== Segment start ==
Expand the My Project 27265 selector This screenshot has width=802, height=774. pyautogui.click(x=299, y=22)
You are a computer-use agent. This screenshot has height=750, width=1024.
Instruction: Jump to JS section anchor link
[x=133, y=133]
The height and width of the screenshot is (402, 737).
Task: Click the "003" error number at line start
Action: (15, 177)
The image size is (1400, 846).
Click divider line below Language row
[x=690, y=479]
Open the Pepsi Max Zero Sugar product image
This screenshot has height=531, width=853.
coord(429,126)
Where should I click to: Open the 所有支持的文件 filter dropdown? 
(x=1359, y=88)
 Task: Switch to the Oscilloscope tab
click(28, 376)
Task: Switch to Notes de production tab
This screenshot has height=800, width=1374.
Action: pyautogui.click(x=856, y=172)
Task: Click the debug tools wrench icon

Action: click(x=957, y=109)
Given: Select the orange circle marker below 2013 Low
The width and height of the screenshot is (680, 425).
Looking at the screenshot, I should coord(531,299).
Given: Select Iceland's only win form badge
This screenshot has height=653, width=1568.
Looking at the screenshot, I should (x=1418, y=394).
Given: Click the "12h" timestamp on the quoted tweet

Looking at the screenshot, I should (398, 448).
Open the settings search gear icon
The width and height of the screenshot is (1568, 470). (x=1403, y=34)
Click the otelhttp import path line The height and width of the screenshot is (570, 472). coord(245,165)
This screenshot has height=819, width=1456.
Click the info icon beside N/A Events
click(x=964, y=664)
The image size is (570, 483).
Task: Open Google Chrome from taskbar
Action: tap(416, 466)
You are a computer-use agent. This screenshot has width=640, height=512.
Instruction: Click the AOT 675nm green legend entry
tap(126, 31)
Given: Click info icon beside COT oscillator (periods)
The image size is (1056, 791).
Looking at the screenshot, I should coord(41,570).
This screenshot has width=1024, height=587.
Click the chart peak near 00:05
== Segment end ==
## Requirement
Gather each line from the listing above that holds "agent".

## Answer box
You are a computer-use agent. This screenshot has height=750, width=1024.
You are a computer-use agent. This screenshot has width=640, height=512.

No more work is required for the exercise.